Session Moderated ePosters session 2: frontiers in viability imaging

Speaker Anna Giulia Pavon

Event : EuroCMR 2019

  • Topic : imaging
  • Sub-topic : Late Gadolinium Enhancement and Viability
  • Session type : Moderated Posters

Authors : A G Pavon (Lausanne,CH), G Pontone (Milan,IT), R Symons (Leuven,BE), M Francone (Rome,IT), J Zalewski (Krakow,PL), A Barison (Pisa,IT), GD Aquaro (Pisa,IT), G Muscogiuri (Milan,IT), O Muller (Lausanne,CH), A Baggiano (Leuven,BE), D Andreini (Milan,IT), PG Camici (Milan,IT), J Schwitter (Lausanne,CH), J Bogaert (Leuven,BE), PG Masci (Lausanne,CH)

A G Pavon1 , G Pontone2 , R Symons3 , M Francone4 , J Zalewski5 , A Barison6 , GD Aquaro6 , G Muscogiuri2 , O Muller7 , A Baggiano3 , D Andreini2 , PG Camici8 , J Schwitter1 , J Bogaert3 , PG Masci1 , 1University Hospital Centre Vaudois (CHUV), Centre of Cardiac Magnetic Resonance - Lausanne - Switzerland , 2Cardiology Center Monzino IRCCS - Milan - Italy , 3Gasthuisberg University Hospital - Leuven - Belgium , 4Sapienza University of Rome - Rome - Italy , 5John Paul II Hospital - Krakow - Poland , 6Fondazione Toscana Gabriele Monasterio - Pisa - Italy , 7University Hospital Centre Vaudois (CHUV) - Lausanne - Switzerland , 8San Raffaele Hospital, Department of Cardiology - Milan - Italy ,

Late Gadolinium Enhancement and Viability

European Heart Journal - Cardiovascular Imaging ( 2019 ) 20 ( Supplement 2 ), ii14

Background: In ST-segment-elevation myocardial infarction (STEMI), cardiovascular magnetic resonance (CMR) holds the potentiality to improve risk stratification beyond Thrombolysis-in-Myocardial-Infarction (TIMI) risk-score. Nevertheless, the optimal timing for CMR after STEMI remains poorly defined. Objectives: Comparing prognostic performance of three different stratification strategies according to the timing of CMR after STEMI. Methods: The population of this prospective registry-based study included 511 reperfused STEMI patients.
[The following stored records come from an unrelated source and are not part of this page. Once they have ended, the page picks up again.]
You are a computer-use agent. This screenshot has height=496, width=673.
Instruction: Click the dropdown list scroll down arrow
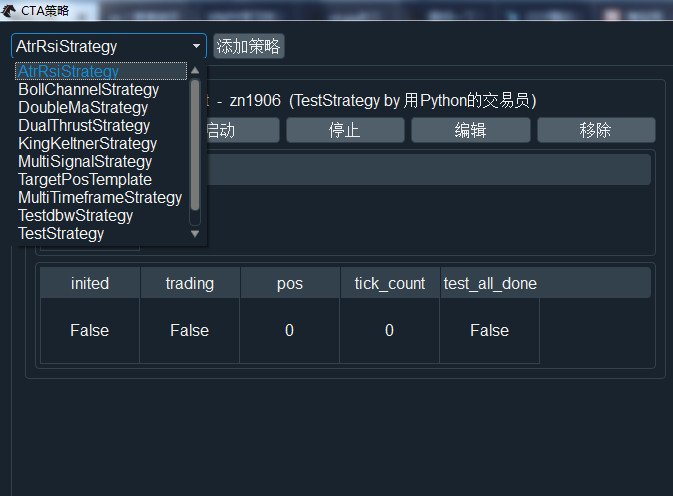pos(195,233)
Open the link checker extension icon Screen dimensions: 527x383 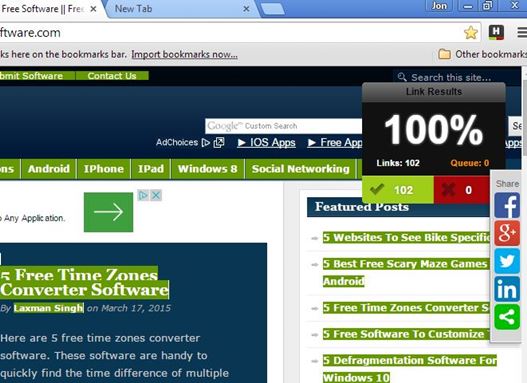point(496,33)
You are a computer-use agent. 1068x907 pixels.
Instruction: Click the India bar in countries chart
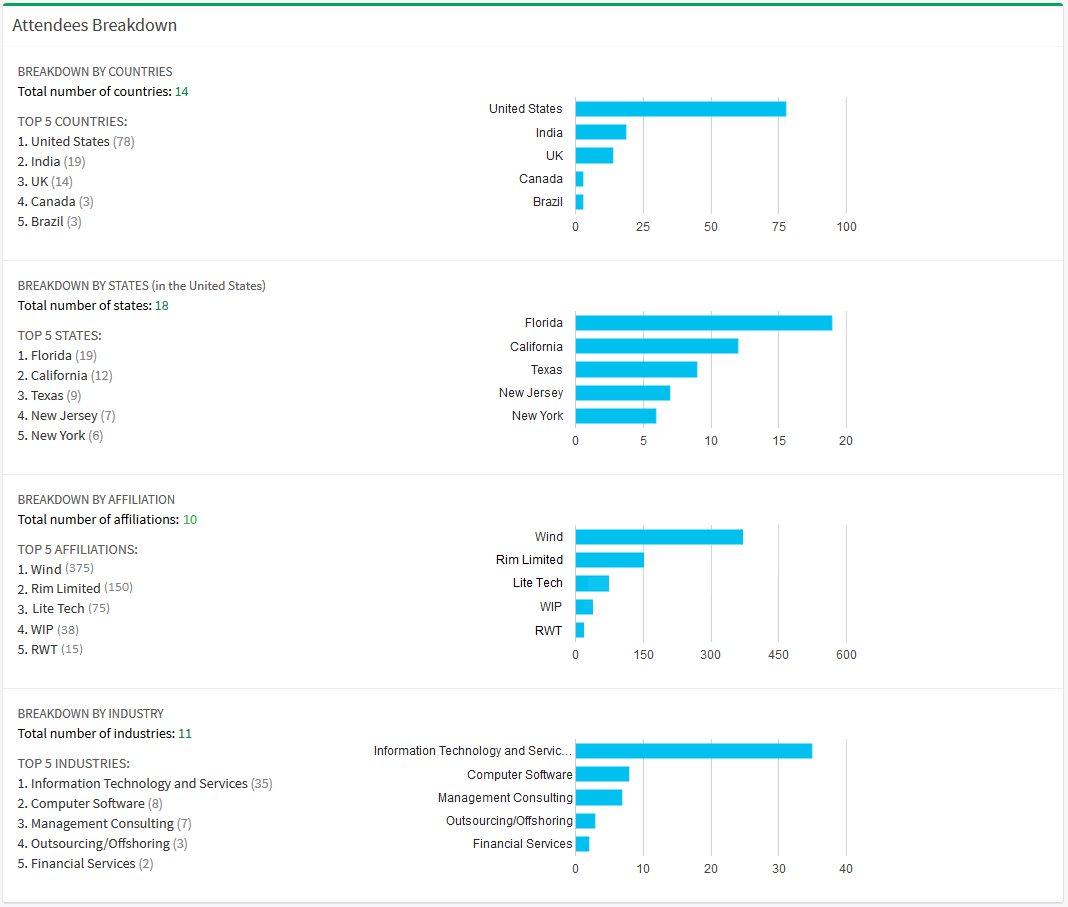pyautogui.click(x=600, y=132)
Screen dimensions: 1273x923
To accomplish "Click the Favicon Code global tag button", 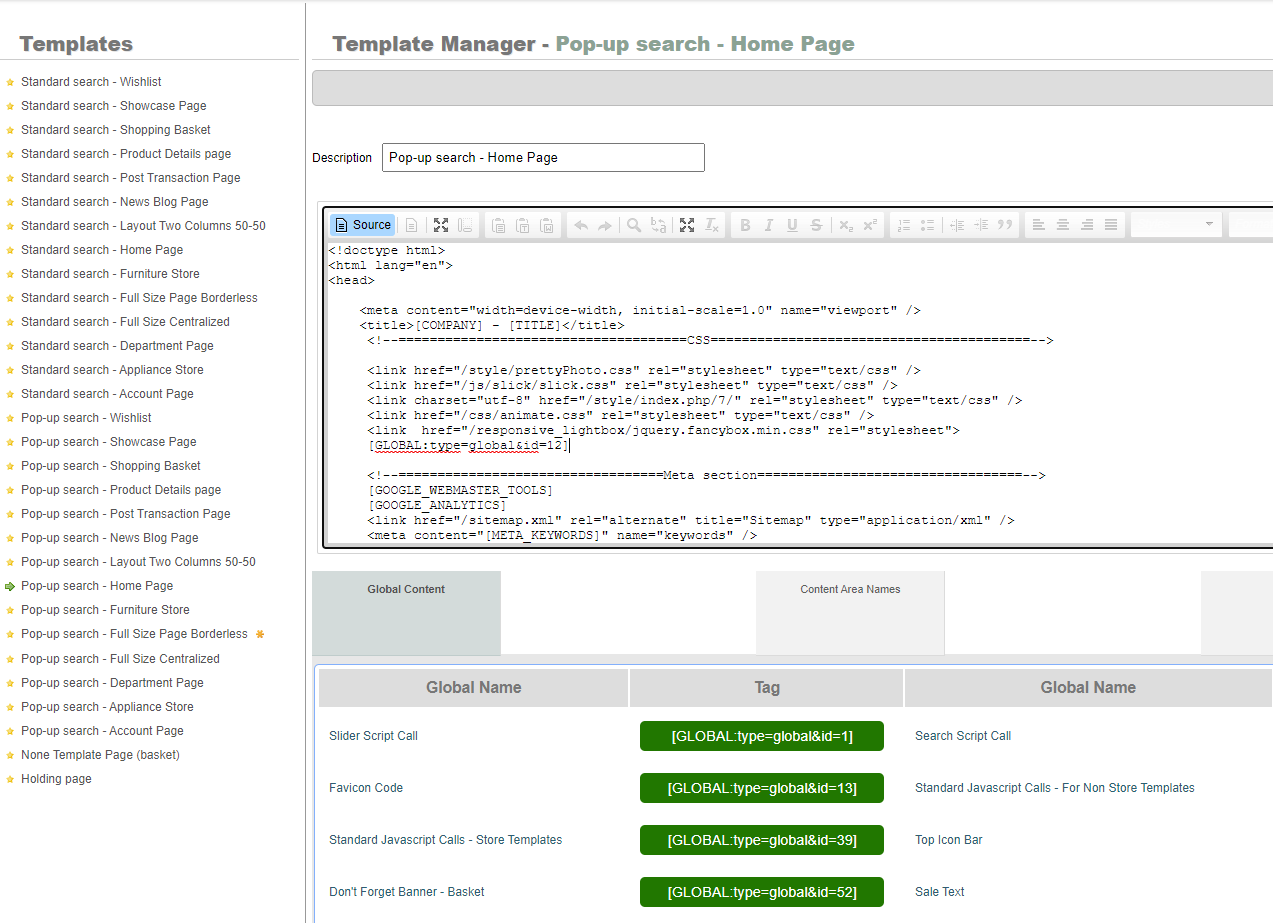I will 762,788.
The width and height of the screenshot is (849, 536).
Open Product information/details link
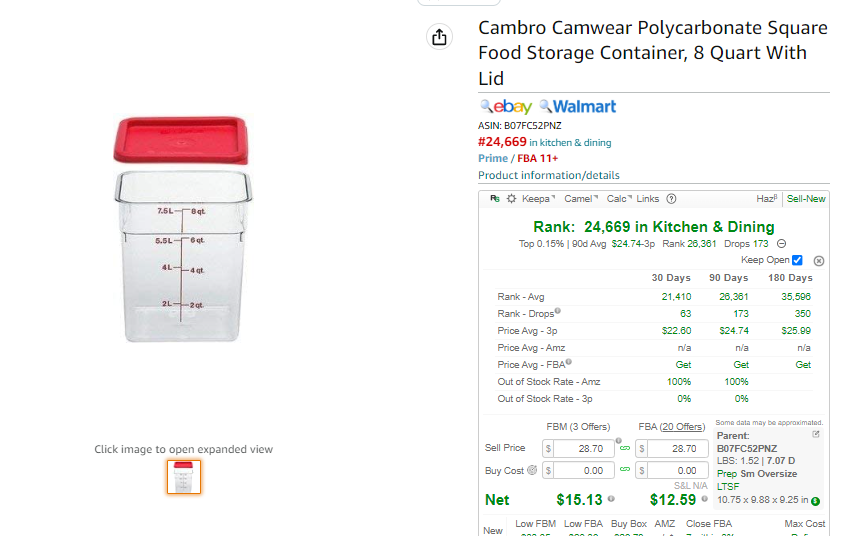coord(548,175)
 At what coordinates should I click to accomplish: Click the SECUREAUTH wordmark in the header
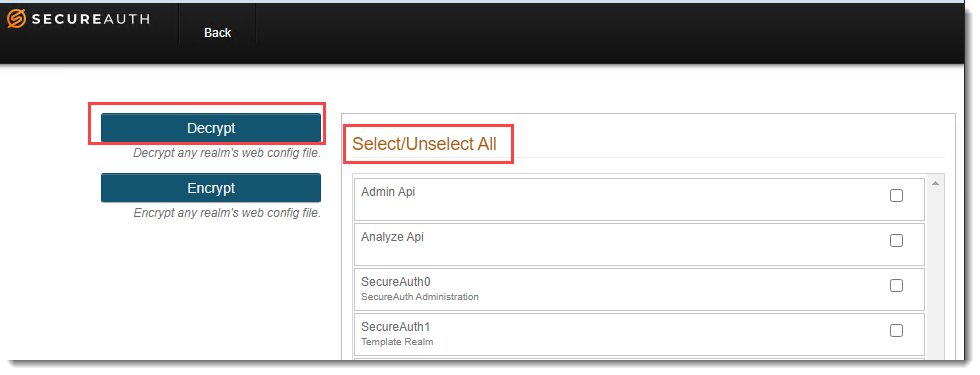(x=91, y=19)
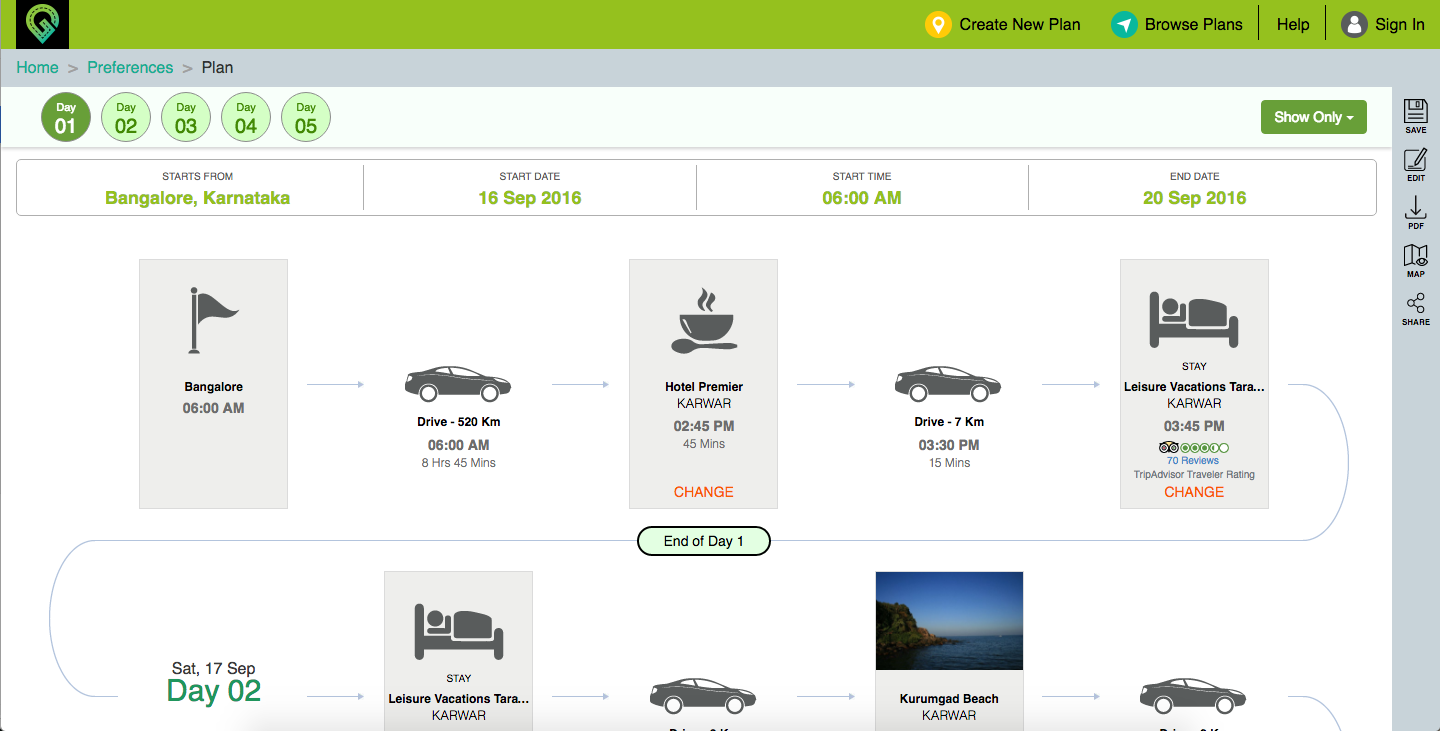Click CHANGE under Hotel Premier
This screenshot has width=1440, height=731.
click(x=703, y=492)
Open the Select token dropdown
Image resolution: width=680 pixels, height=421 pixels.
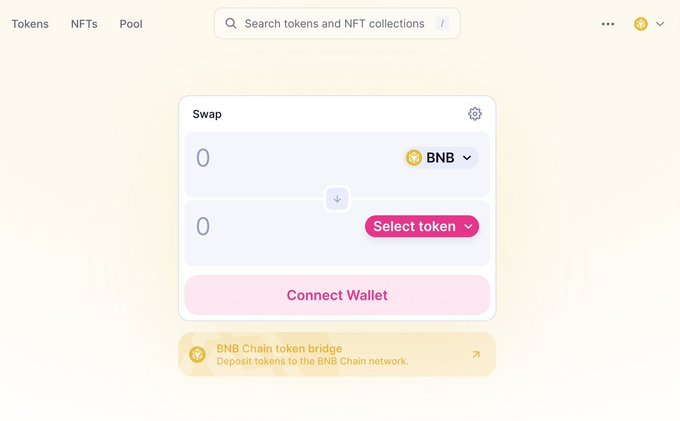pos(422,226)
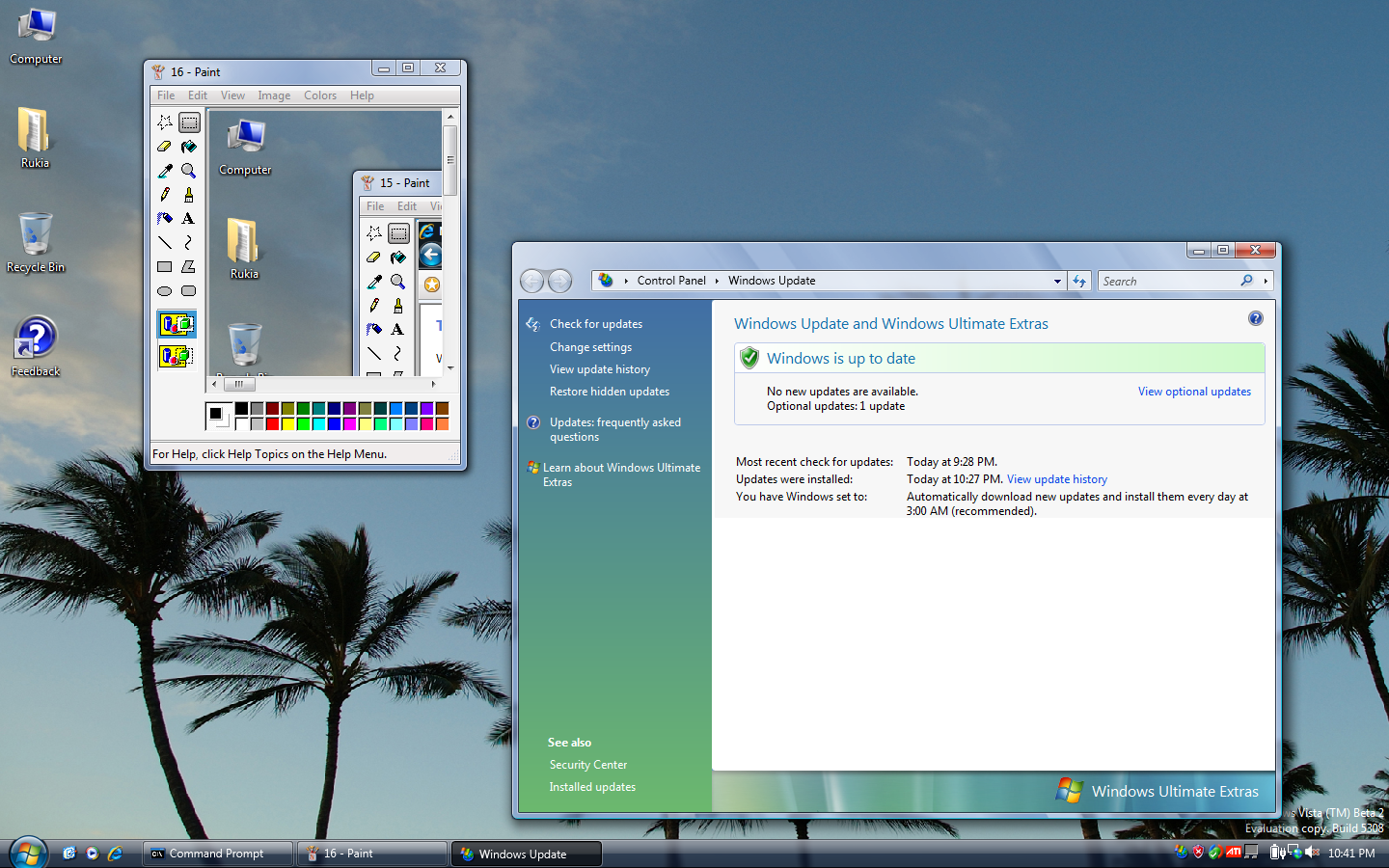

All patients underwent post-reperfusion (median:4-days post-STEMI) and follow-up (median:4.8-months post-STEMI) CMR. Left ventricular (LV) volumes, function, infarct-size and microvascular-obstruction extent (MVO) were quantified. Primary end-point was a composite of all-death and heart failure (HF) hospitalization.Three multivariate models were developed including TIMI risk-score plus early post-STEMI (early-CMR) or follow-up CMR (deferred-CMR) or both CMRs parameters along with adverse LV remodeling (paired-CMRs). Results: During a median follow-up of 8.5 years, primary end-point occurred in 85 patients (23 deaths; 38 HF hospitalization). Early-CMR, deferred-CMR and paired-CMRs demonstrated similar predictive value for primary end-point (C-statistic: 0.726, 0.728, 0.738, respectively; P=0.663). However, early-CMR enabled to correctly estimate poor outcome in 4 of 7 patients (56%) developing primary end-point between early- and deferred-CMR. Conclusions: In STEMI, early-CMR should be considered the preferred strategy for timely effective risk stratification.